Dazu kommt eine untypische Immunantwort. Im Vergleich zu Influenza und anderen schweren Infektionen werden bei COVID-19 länger entzündungsfördernde Botenstoffe, Zytokine genannt, produziert, jedoch in deutlich niedrigerer Konzentration. Dieses untypische Entzündungsprofil unterscheidet COVID-19 von anderen septischen Krankheitsbildern und erschwert möglicherweise die Immunantwort und damit auch die effiziente Elimination des Virus. Tatsächlich ist eine hohe virale Belastung mit der Erkrankungsschwere assoziiert.
COVID-19: eine neuartige schwere Lungeninfektion
Im Verbund mit einer fehlregulierten Entzündungsantwort kann die Schädigung des Endothels nicht nur die Lunge, sondern auch Organe wie Gehirn, Herz, Nieren, Darm und Leber in Mitleidenschaft ziehen. Verglichen mit einer Influenza-Grippe oder SARS treten bei COVID-19 Komplikationen wie Multiorganversagen und schwere Gerinnungsstörungen häufiger auf.

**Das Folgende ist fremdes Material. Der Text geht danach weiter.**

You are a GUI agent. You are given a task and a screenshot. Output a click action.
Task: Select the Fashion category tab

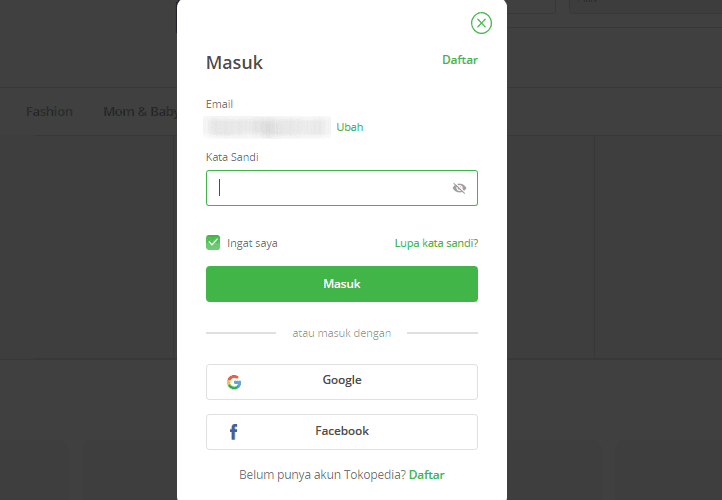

Priv.-Doz. Dr. Marcin Osuchowski erklärt: „SARS-CoV-2 ist ein neues infektiöses Pathogen, welches unser Immunsystem vor eine neue Herausforderung stellt. Es wird damit verständlich, dass unsere Herangehensweise nicht die sein darf, bekannte und bisher vertretene Konzepte schlicht auf COVID-19 zu übertragen. Es wird zunehmend deutlich, dass die Schwere von COVID19-Erkrankungen mit einer fehlregulierten Antwort des Immunsystems in Zusammenhang steht, die sich von bislang bekannten Mechanismen und Ursachen einer Sepsis unterscheidet. Wir raten zur Vorsicht gegenüber der weit verbreiteten Vorstellung eines systemischen Zytokinsturms als führender Grund für die beobachteten Multiorganreaktionen. Die Datenlage dazu ist noch nicht eindeutig.“
In ihrer Übersicht formuliert die EGIS-Gruppe Forschungsfragen, die mit hoher Priorität zu beantworten sind. Dazu zählen unter anderem die genauere Charakterisierung der Prognosemarker für den Verlauf und Langzeitfolgen der Erkrankung, sowie qualitativ hochwertige klinische Studien zur Optimierung der gerinnungshemmenden und immunmodulatorischen Therapien.
Über das Ludwig Boltzmann Institut für Experimentelle und Klinische Traumatologie
Das Ludwig Boltzmann Institut für Experimentelle und Klinische Traumatologie (kurz „LBI Trauma“) umfasst derzeit 70 MitarbeiterInnen und wird seit 2018 von Prof. Johannes Grillari geleitet. Ein Team aus Experten verschiedener Fachdisziplinen – von Biologie und Medizin bis hin zu Ingenieurswissenschaften − erlaubt es, ein sehr großes Spektrum angewandter Forschung abzudecken. Die beiden großen Forschungsbereiche am Institut sind Geweberegeneration und Intensivmedizin. Verbesserungen diagnostischer und therapeutischer Maßnahmen in Unfallchirurgie und Intensivmedizin stehen dabei im Vordergrund. Als Forschungszentrum der AUVA ist das Institut in seinem Praxisbezug einzigartig.